The new Tax Cuts and Jobs Act (TCJA) includes significant changes for individuals and businesses alike, enhancing some tax breaks and eliminating or reducing others. One new provision creates a new tax credit for employers who pay wages for family and medical leaves.

Currently, the new credit has a short shelf life, taking effect in 2018 and only lasting through 2019. However, there’s a chance it will be extended by future legislation.
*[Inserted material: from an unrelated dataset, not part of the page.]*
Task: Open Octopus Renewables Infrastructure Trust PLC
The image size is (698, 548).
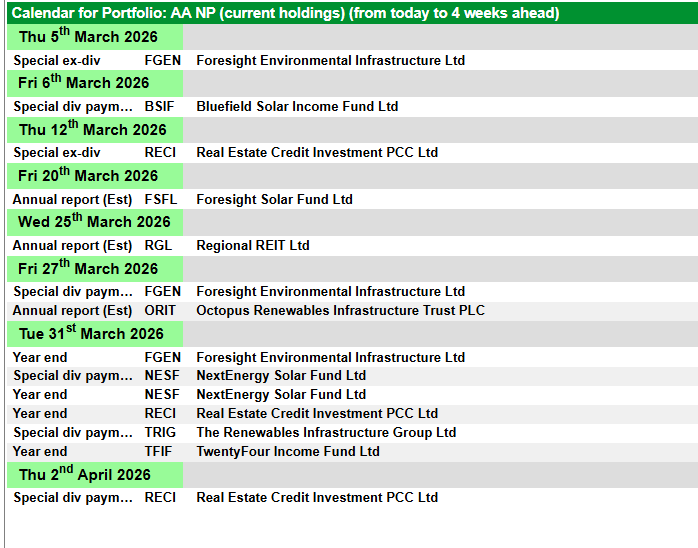Action: 340,311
Eligible employers can claim a credit equal to a percentage of wages paid to qualifying employees on leave under the Family and Medical Leave Act (FMLA).

Here’s how it works

The IRS has yet to issue official guidance, but here are some of the basics:

  • To qualify for the credit, the employer must provide at least two weeks leave at a rate of at least 50 percent of regular earnings.
  • The credit percentage ranges from 12.5 percent to 25 percent of the paid leave based on the amount of wages. For instance, the credit is equal to only 12.5 percent of the wages if the employer pays the minimum 50 percent of the regular pay rate, but gradually increases to a maximum of 25 percent if the employer pays the normal wages.
  • The credit is available only for wages paid to workers employed at the company for at least a year who are paid no more than $72,000 annually in 2017, adjusted for inflation in future years.
  • Family and medical leave must be offered to both full- and part-time workers.
  • Employers need to have a written policy that includes two weeks paid leave for family and medical leave at 50 percent or more of wages for full-time employees. And the amount must be prorated for part-time employees.
  • Leave that is paid for or required under state and local law shouldn’t be considered when determining the amount of paid family and medical leave‚Ä®provided by the employer.

No double dipping

Finally, if the employer claims the credit, they can’t also deduct the wages as regular business expenses. Usually, the credit will be more valuable to employers than the deduction.